%%

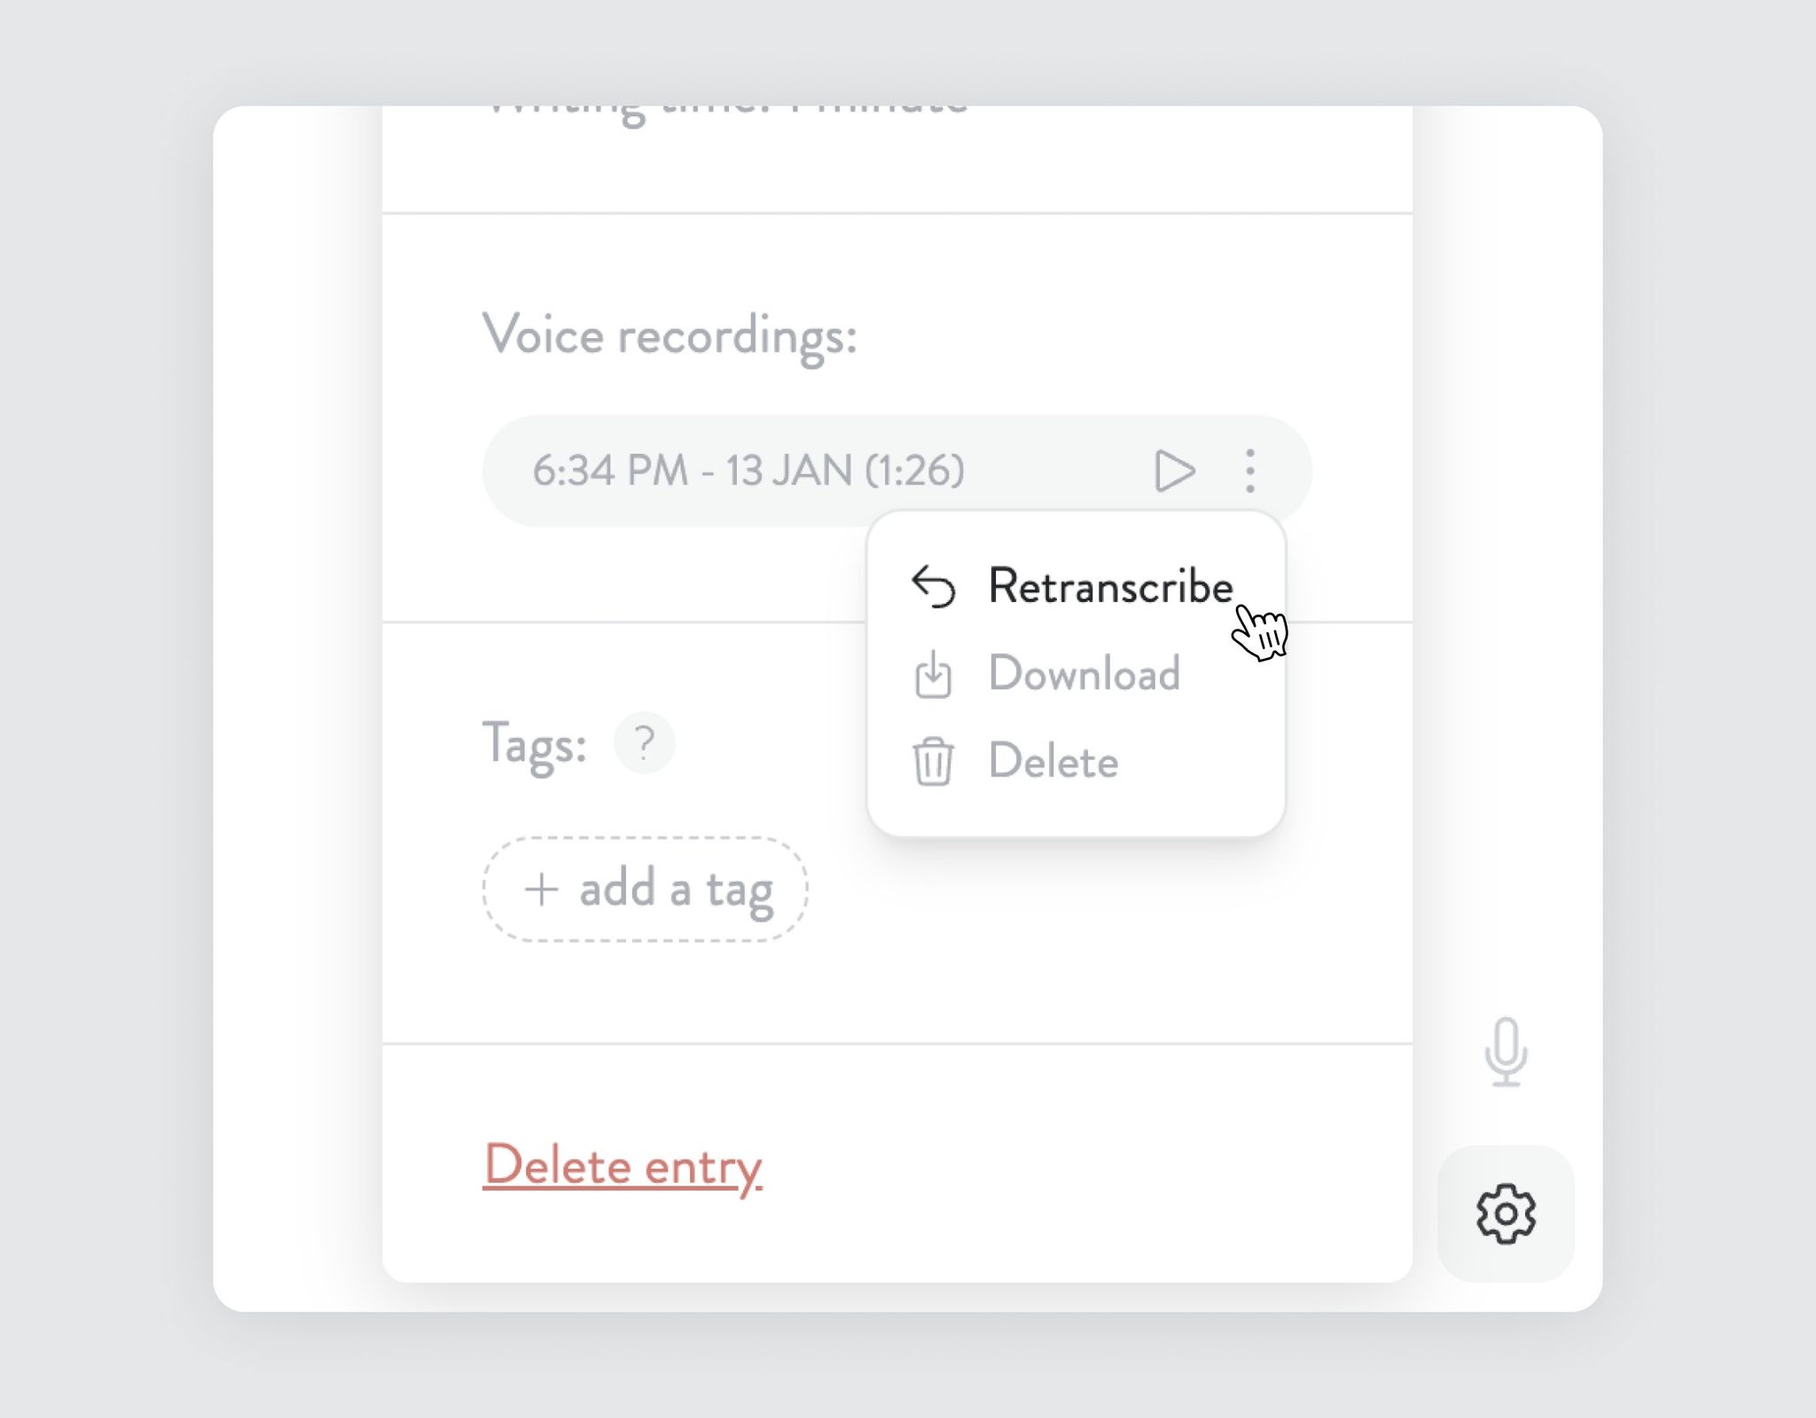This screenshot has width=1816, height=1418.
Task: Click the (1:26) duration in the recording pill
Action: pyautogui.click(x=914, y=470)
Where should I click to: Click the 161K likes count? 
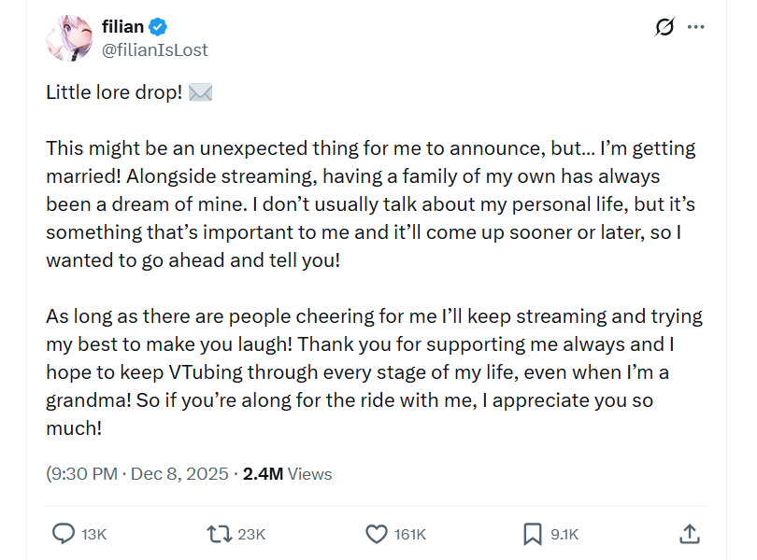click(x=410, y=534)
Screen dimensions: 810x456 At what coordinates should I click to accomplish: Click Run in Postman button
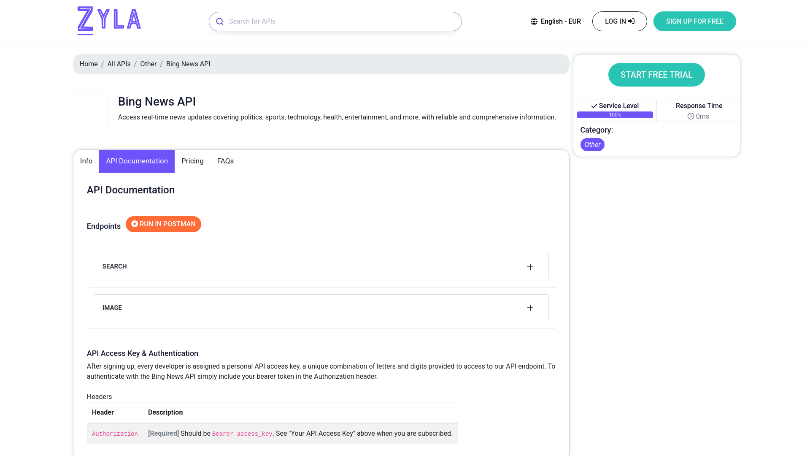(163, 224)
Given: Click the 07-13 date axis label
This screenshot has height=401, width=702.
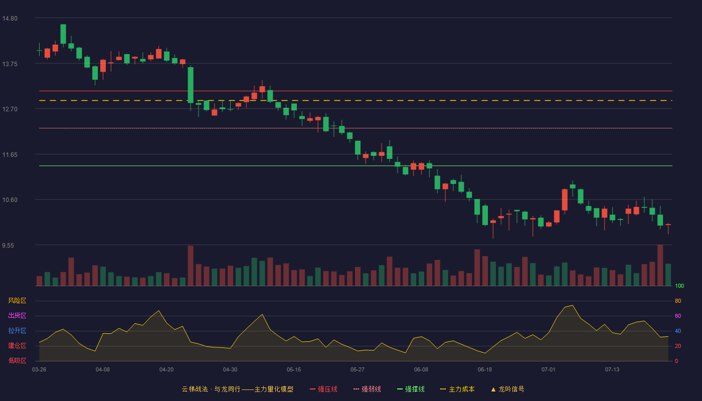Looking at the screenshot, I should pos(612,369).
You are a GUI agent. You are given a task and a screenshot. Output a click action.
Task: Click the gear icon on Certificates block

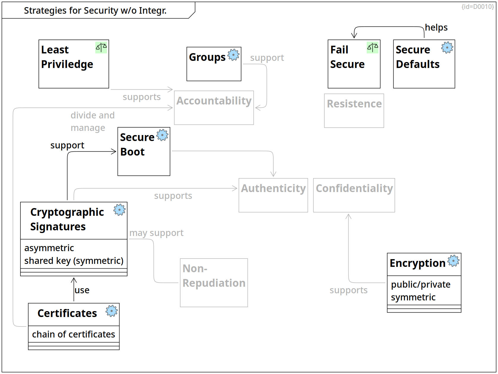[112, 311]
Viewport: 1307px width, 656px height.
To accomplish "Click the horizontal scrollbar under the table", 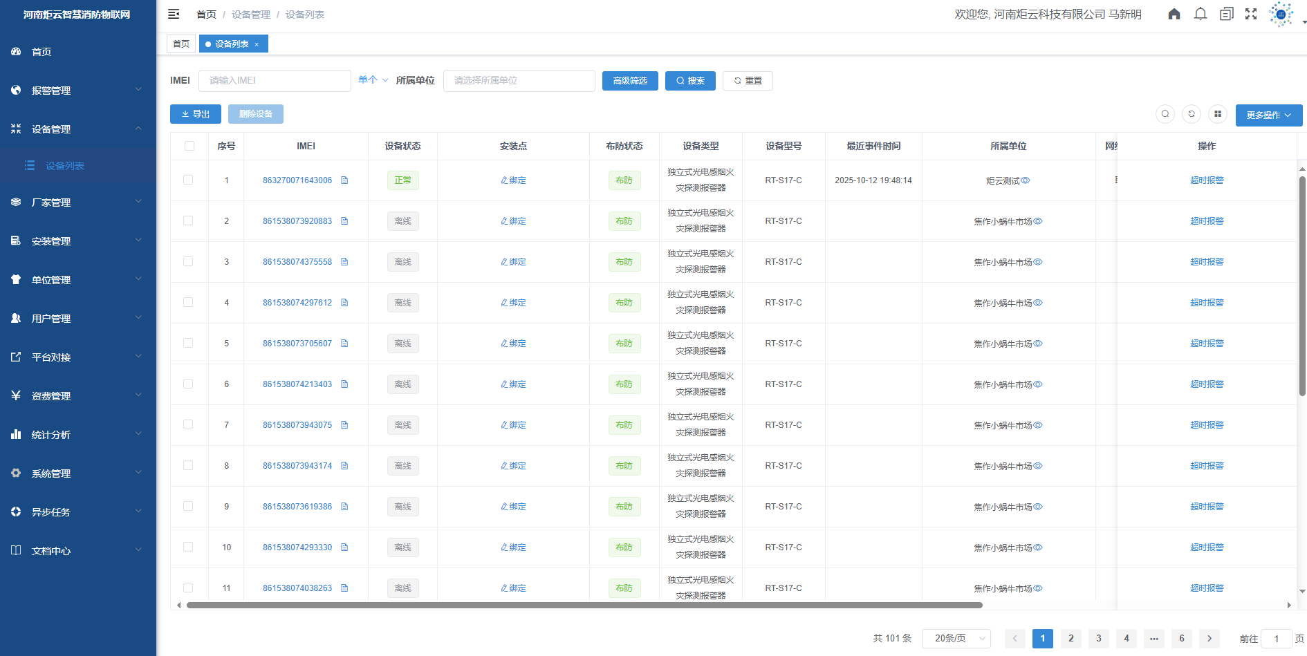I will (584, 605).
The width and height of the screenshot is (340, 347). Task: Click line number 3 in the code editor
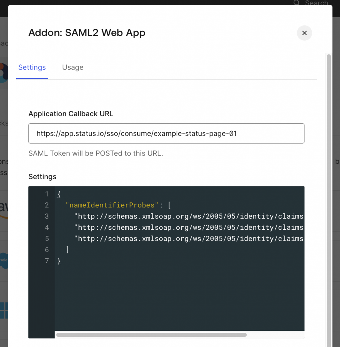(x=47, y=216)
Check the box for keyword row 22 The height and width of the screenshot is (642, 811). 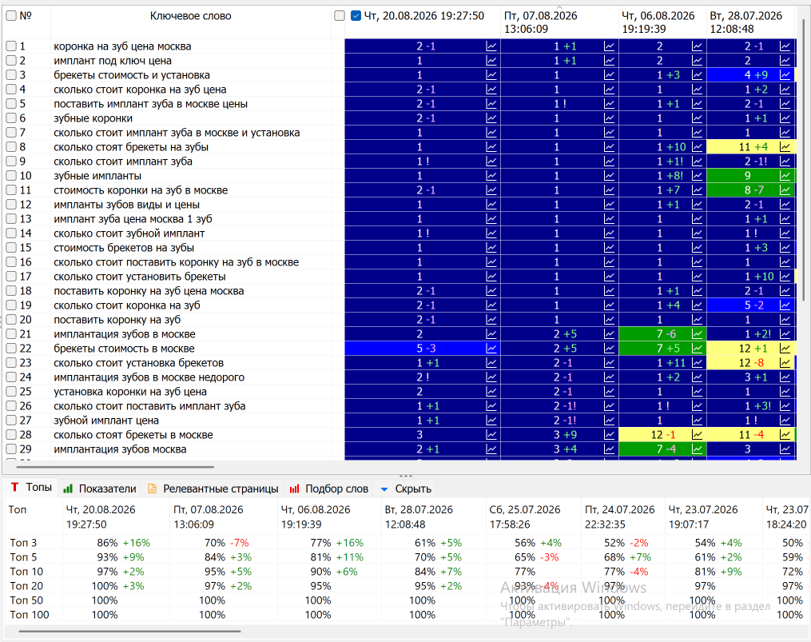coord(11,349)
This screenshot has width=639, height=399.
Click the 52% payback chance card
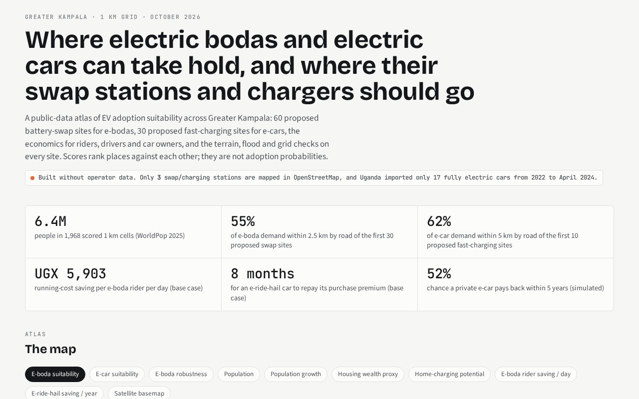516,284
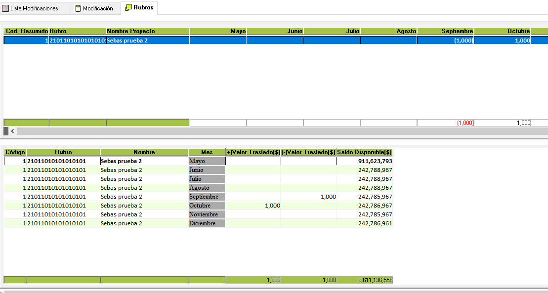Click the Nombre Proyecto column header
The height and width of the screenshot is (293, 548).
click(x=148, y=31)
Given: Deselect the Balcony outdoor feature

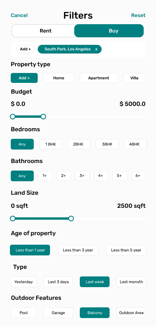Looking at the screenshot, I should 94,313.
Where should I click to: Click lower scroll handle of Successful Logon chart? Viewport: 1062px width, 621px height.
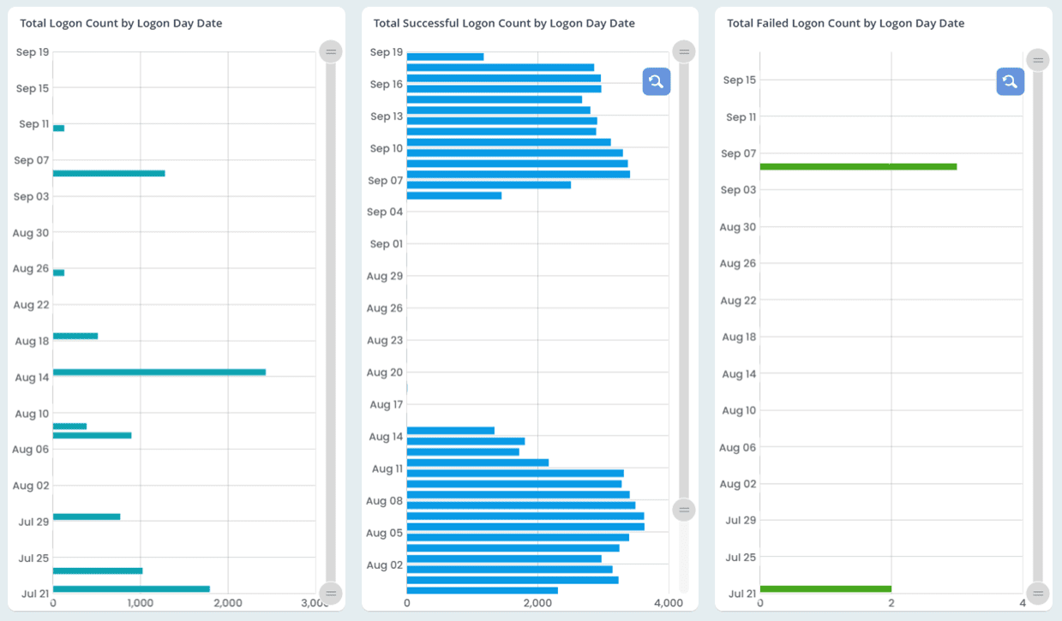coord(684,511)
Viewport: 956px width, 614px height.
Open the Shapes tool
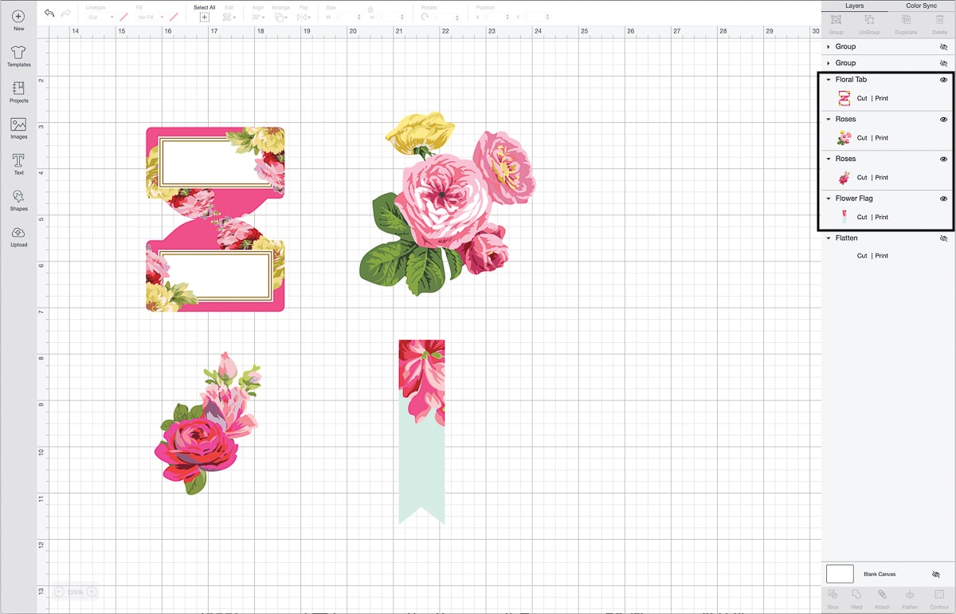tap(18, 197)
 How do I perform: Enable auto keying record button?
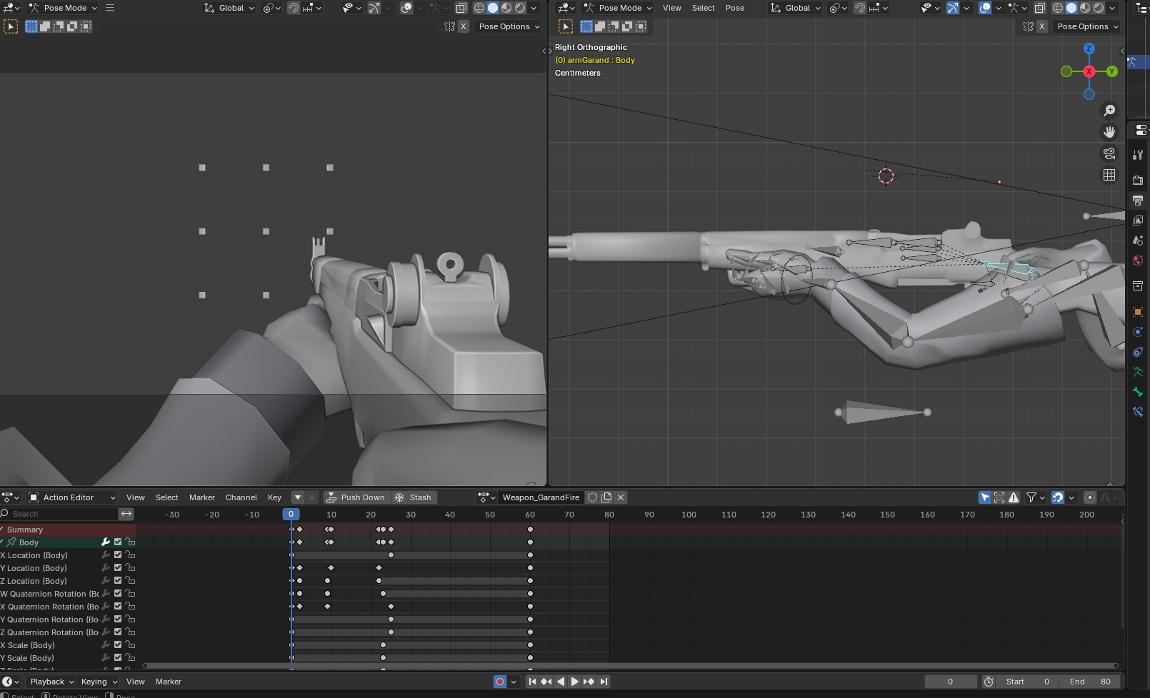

%%

*Requirements*. Reproduce the stretch of the listing above, from the line containing "Where should I click to: Click lower" through the end, word for word, leaving out the pictures.

*Answer for this exercise*.
Where should I click to: Click lower scroll handle of Successful Logon chart? Viewport: 1062px width, 621px height.
coord(684,511)
Viewport: 956px width, 614px height.
Open the Shapes tool
tap(18, 197)
 How do I perform: Enable auto keying record button?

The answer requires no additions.